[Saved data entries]
────────────────

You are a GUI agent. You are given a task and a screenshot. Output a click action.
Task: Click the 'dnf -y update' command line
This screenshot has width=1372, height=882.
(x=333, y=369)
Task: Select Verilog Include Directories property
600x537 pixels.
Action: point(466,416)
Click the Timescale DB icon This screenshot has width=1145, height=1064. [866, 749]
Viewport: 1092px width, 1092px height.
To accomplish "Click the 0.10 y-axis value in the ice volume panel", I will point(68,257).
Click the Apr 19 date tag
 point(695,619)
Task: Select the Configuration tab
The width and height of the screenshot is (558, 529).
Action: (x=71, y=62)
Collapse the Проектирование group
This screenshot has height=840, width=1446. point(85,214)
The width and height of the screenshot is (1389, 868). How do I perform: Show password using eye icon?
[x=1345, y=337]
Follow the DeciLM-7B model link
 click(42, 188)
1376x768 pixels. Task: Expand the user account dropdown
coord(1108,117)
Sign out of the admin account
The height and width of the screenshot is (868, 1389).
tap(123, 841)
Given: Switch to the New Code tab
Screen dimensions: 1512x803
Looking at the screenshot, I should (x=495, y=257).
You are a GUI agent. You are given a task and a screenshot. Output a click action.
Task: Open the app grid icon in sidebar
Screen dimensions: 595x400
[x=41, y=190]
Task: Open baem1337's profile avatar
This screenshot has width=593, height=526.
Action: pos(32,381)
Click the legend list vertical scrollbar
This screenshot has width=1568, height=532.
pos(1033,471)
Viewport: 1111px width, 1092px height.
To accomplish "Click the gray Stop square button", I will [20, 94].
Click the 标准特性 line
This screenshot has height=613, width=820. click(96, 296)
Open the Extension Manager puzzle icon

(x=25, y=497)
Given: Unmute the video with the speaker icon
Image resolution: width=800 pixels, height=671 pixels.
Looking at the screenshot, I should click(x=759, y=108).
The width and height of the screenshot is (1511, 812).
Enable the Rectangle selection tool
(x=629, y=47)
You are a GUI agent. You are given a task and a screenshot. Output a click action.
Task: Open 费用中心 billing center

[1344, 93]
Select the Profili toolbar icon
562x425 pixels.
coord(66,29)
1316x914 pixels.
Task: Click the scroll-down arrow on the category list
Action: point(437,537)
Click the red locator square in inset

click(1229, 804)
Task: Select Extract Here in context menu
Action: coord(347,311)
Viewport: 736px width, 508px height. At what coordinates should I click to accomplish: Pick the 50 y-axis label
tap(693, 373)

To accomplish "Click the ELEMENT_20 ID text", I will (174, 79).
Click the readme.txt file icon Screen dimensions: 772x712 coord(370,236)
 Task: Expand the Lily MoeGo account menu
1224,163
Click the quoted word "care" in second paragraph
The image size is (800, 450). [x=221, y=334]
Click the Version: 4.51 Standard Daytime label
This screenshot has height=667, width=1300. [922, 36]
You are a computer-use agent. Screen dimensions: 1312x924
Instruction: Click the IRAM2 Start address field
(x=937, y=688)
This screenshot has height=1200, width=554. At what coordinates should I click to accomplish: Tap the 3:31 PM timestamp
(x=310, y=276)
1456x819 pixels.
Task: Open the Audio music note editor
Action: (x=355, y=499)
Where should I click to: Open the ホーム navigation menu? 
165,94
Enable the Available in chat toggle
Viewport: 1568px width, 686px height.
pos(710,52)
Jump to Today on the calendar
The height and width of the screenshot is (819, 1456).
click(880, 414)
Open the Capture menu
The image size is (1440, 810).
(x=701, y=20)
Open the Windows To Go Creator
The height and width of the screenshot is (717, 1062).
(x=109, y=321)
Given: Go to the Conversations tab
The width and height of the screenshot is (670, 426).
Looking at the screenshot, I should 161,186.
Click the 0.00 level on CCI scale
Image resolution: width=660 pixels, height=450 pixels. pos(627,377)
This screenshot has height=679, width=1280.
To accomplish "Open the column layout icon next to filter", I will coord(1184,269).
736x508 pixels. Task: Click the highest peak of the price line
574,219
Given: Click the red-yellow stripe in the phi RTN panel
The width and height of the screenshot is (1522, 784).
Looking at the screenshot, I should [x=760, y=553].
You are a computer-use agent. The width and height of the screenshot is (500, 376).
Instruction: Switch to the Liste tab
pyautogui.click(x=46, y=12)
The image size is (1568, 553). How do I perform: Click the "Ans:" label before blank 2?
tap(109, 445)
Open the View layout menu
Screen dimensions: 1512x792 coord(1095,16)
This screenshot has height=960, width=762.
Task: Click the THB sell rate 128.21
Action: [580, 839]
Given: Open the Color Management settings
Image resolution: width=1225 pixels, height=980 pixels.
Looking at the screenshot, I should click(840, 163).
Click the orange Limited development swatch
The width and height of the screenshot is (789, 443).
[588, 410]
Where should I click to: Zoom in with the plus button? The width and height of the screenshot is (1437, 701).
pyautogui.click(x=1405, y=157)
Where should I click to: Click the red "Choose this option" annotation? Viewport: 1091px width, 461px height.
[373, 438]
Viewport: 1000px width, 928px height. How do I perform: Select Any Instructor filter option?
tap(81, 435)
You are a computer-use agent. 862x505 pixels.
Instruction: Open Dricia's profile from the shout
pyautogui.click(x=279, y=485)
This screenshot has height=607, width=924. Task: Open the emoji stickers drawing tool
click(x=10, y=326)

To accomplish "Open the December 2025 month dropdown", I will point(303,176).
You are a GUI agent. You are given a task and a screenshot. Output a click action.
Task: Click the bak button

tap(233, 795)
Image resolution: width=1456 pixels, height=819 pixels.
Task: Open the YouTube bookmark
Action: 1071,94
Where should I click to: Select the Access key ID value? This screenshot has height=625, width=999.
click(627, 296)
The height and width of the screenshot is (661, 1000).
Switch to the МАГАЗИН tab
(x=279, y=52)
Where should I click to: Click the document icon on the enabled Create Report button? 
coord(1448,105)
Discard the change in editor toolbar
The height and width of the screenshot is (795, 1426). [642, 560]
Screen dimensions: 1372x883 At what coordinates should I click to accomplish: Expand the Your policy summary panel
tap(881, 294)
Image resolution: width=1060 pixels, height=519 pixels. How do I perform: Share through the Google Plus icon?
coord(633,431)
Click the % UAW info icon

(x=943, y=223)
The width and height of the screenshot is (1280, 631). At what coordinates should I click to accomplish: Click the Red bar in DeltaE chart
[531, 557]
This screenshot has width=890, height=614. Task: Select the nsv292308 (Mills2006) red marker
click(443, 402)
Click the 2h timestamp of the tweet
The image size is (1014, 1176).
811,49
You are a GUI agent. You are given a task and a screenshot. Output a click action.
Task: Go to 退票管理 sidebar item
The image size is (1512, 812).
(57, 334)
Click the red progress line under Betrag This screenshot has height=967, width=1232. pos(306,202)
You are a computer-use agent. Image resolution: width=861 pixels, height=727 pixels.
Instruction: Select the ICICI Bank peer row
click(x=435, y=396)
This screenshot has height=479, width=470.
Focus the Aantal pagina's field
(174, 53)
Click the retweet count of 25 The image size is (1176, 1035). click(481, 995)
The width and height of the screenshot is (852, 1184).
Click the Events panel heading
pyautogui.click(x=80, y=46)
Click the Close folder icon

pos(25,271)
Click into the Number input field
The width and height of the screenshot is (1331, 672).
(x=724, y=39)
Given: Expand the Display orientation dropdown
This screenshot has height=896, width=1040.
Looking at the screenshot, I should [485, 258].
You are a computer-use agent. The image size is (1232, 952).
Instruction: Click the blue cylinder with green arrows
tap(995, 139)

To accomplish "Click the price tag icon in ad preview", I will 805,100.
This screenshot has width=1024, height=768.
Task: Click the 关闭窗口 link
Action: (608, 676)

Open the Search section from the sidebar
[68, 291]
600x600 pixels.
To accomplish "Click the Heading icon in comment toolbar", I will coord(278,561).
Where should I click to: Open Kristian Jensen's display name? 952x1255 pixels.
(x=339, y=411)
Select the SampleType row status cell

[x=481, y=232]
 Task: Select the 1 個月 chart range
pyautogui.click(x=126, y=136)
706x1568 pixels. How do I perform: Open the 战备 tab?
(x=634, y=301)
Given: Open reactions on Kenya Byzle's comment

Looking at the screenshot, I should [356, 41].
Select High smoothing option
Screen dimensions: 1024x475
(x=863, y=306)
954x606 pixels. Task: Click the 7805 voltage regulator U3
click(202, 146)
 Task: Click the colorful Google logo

────────────────

### WHAT IS EXPECTED:
Count the lines above that contain the string "chart", and reply with the number alone.

### EXERCISE OUTPUT:
2